大きな自社ビルの手前には、満開の桜の木。新入社員たちの初々しさを映し出したこのCMには、社会に出る若者を温かく見守るような感想がネットにあがっている。
「伊藤忠のCM、ええなあ」
「伊藤忠のCM、何かいい。同じ新入社員として頑張らなきゃ!って思う」
眩しすぎる新入社員の姿に「心が騒つく」
その一方で、このCMに対し「一体なにを訴えたいわけ?」と疑問を投げかける声も見られる。いわゆるB to Bの総合商社は、一般消費者にとっては馴染みのない会社。それも事業や仕事でなく、新入社員のみをクローズアップしているからかもしれない。
就活生や就職失敗組からは、見るのが辛いという感想もあがっている。眩しすぎる新入社員たちの様子を見て、共感する気持ちになれない人たちもいるようだ。

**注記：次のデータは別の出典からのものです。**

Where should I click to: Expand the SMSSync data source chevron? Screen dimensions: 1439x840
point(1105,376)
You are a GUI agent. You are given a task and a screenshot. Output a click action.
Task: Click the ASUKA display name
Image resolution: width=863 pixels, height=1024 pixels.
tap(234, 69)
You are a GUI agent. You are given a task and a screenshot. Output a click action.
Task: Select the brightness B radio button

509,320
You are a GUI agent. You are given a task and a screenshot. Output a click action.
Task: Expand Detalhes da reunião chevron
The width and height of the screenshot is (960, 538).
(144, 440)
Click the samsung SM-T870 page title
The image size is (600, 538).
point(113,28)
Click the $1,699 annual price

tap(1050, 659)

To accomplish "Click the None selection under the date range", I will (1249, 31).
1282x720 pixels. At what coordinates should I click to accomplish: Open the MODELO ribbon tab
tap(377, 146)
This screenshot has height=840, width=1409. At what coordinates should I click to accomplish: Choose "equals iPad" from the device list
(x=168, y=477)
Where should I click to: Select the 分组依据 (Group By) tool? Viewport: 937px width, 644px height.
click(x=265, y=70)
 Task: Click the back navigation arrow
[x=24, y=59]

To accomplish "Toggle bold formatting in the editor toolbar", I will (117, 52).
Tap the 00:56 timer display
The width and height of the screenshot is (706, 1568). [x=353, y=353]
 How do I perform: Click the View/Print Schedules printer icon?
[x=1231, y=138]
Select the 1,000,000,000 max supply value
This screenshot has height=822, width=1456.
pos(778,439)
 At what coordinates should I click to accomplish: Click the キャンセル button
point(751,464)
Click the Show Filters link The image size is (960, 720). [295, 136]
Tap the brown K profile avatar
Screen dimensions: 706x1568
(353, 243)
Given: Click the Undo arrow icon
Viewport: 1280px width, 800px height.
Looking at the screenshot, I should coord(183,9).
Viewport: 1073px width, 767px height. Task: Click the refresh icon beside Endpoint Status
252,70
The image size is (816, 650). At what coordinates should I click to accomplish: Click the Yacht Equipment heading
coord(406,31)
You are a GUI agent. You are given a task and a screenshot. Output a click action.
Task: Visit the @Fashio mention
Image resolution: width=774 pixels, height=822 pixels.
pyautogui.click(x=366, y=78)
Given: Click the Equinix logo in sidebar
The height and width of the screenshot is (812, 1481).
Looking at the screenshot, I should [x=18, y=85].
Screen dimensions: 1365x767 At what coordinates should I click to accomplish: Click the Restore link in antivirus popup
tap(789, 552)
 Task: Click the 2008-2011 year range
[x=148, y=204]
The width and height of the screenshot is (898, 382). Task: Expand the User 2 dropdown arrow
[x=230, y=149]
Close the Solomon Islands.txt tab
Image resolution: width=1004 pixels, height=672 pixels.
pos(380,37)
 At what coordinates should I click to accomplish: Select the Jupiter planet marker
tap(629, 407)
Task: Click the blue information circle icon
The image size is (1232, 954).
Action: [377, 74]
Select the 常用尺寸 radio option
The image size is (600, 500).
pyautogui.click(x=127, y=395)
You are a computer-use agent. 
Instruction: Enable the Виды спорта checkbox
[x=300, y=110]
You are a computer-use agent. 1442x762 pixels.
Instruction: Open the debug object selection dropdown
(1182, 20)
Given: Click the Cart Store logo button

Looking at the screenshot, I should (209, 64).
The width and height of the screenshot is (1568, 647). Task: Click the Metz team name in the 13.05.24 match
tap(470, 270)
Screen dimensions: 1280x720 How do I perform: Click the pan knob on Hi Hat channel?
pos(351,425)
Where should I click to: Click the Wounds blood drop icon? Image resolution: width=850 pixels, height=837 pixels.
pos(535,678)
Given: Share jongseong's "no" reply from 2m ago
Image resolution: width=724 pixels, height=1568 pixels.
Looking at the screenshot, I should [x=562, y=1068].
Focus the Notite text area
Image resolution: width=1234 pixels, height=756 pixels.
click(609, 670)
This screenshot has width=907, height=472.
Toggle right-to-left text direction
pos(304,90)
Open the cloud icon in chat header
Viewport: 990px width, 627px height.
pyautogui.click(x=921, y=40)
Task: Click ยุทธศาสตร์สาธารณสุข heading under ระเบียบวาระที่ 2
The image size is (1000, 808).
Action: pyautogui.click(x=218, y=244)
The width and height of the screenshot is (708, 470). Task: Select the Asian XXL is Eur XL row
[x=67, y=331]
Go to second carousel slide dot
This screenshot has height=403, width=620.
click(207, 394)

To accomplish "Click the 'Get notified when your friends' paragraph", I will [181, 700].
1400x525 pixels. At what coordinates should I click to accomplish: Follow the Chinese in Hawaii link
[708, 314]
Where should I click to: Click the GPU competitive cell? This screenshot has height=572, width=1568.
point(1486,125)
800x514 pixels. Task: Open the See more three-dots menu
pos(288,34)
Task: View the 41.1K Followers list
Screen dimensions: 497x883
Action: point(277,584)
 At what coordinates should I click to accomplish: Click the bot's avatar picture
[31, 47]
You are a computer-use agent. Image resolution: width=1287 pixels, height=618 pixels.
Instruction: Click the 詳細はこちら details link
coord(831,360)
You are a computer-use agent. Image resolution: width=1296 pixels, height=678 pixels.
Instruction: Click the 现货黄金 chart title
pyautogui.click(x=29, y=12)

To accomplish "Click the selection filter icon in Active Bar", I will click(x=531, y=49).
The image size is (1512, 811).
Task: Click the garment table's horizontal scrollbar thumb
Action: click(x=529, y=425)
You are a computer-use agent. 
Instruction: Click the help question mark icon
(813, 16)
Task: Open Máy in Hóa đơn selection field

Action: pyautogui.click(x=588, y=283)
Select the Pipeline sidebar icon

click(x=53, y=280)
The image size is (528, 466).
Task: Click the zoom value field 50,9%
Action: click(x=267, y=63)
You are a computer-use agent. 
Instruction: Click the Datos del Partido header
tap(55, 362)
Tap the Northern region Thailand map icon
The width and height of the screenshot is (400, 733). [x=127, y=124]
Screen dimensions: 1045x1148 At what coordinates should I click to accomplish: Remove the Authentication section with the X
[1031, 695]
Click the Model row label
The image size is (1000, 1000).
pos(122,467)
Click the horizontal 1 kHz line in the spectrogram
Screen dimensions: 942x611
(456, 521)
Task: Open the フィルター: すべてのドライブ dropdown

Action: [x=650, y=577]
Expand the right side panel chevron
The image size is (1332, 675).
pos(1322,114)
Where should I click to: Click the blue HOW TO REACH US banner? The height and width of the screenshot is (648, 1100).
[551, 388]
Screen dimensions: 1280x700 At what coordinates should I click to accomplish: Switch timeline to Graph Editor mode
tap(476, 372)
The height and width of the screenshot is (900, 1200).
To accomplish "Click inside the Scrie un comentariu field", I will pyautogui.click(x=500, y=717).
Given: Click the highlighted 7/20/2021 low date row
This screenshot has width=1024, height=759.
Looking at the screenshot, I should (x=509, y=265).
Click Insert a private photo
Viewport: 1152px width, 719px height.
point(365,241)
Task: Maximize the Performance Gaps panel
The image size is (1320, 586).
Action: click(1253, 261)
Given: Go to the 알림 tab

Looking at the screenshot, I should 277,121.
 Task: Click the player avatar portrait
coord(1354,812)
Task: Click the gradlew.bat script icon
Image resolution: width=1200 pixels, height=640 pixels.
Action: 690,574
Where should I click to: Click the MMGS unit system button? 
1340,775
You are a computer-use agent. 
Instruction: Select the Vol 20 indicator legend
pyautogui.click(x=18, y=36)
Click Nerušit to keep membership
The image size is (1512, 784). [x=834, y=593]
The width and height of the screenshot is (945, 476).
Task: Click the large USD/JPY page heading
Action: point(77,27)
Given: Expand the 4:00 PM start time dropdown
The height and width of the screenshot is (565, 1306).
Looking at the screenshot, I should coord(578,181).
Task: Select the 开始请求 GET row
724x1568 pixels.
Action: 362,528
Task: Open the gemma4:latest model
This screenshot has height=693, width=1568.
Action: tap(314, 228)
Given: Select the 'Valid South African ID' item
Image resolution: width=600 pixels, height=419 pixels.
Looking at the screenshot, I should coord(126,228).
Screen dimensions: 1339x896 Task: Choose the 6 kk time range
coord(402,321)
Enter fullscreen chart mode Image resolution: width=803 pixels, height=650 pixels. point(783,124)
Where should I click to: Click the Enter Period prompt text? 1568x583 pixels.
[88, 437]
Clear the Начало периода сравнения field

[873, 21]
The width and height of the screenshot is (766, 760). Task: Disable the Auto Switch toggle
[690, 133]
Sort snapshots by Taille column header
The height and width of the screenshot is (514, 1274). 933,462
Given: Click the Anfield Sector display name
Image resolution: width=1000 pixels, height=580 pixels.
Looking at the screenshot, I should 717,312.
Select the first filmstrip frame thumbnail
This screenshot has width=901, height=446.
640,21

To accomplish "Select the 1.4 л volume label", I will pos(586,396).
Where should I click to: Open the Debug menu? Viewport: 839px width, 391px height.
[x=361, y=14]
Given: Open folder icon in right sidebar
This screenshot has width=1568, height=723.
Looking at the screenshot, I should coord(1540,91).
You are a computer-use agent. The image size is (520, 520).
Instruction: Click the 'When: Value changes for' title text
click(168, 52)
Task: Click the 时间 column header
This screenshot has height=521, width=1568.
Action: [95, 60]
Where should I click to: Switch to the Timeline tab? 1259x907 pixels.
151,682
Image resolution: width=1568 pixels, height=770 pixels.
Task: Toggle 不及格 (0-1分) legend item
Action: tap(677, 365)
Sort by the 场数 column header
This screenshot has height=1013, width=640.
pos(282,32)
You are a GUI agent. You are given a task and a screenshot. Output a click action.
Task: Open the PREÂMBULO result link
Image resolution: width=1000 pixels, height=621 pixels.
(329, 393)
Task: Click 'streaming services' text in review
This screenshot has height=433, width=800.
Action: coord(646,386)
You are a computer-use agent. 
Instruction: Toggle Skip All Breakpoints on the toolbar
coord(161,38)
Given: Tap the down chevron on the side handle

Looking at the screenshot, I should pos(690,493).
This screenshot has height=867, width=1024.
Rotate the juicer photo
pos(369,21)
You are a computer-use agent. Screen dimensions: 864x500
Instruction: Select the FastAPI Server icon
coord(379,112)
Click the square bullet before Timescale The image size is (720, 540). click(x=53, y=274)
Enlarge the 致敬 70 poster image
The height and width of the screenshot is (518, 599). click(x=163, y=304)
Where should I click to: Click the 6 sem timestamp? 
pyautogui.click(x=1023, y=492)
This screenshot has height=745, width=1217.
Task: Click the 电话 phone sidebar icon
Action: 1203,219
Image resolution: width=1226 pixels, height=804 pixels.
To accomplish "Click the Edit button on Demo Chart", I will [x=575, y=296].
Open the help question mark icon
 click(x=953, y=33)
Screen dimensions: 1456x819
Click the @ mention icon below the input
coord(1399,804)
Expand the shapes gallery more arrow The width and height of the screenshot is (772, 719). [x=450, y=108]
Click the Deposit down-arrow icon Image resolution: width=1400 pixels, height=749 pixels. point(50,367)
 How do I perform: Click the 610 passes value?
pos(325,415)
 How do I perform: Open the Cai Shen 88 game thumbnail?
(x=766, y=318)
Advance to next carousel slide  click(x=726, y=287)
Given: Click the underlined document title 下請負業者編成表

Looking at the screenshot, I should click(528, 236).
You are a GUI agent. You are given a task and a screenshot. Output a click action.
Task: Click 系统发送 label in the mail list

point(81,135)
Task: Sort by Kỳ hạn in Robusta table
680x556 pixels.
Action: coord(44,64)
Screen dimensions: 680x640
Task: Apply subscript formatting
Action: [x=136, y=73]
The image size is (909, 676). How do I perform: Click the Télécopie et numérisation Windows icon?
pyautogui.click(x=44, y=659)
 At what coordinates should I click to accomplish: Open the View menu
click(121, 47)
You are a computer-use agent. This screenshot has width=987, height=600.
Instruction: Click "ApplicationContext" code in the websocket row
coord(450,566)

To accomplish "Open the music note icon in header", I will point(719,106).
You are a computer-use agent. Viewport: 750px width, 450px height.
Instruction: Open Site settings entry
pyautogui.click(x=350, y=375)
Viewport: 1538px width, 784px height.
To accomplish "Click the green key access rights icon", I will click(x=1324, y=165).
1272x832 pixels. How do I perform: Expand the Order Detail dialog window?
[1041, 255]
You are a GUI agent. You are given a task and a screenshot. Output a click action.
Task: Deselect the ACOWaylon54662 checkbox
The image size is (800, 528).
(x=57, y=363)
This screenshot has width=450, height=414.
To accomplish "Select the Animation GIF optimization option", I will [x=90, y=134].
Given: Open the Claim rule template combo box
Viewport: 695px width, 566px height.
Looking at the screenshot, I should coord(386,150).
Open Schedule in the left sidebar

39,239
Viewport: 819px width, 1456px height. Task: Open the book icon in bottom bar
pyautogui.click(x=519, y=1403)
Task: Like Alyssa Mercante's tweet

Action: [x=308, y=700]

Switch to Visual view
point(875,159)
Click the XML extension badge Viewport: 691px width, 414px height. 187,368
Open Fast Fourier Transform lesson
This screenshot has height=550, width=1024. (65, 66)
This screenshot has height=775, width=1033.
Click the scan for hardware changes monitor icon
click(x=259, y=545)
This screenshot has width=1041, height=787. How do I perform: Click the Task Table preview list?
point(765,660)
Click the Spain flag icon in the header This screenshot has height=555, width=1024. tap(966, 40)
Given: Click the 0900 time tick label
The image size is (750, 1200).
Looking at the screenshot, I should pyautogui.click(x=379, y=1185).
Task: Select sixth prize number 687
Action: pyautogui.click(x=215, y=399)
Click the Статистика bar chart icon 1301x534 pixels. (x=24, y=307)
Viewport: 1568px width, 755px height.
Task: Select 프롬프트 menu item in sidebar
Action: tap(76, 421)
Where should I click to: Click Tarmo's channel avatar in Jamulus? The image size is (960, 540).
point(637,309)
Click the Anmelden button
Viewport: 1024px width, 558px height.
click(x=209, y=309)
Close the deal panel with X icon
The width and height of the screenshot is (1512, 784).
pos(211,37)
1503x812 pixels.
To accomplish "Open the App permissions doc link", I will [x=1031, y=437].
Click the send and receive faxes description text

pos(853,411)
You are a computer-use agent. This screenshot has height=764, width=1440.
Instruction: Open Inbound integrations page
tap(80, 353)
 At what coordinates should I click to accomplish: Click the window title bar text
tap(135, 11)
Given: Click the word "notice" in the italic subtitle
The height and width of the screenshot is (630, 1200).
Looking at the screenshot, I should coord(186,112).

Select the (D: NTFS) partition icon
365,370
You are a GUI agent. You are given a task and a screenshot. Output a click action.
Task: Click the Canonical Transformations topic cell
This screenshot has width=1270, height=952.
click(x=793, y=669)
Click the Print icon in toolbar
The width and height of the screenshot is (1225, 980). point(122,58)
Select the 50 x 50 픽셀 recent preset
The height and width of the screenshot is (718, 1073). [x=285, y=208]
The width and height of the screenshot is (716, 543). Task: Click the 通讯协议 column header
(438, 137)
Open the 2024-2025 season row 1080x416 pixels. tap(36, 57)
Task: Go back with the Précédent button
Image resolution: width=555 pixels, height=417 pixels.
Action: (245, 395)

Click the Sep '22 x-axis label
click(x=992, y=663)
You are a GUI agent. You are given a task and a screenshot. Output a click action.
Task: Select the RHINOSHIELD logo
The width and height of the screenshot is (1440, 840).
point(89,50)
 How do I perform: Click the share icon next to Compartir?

「低学歴就活生が見てると心が騒つく」「就活失敗組にとっては辛すぎるCM」
「これ自慢でしかないだろ」「リア充の極みかよ」
「入社できなかった奴に追撃を叩き込む鬼畜っぷりが素敵」
同社広報部のFacebookページには、「わかりづらい総合商社の仕事を、新入社員の新鮮な眼差しを通して丁寧に伝えていきますので、今後の展開にご期待ください」と記載されている。シリーズCMはこれからも続くようだ。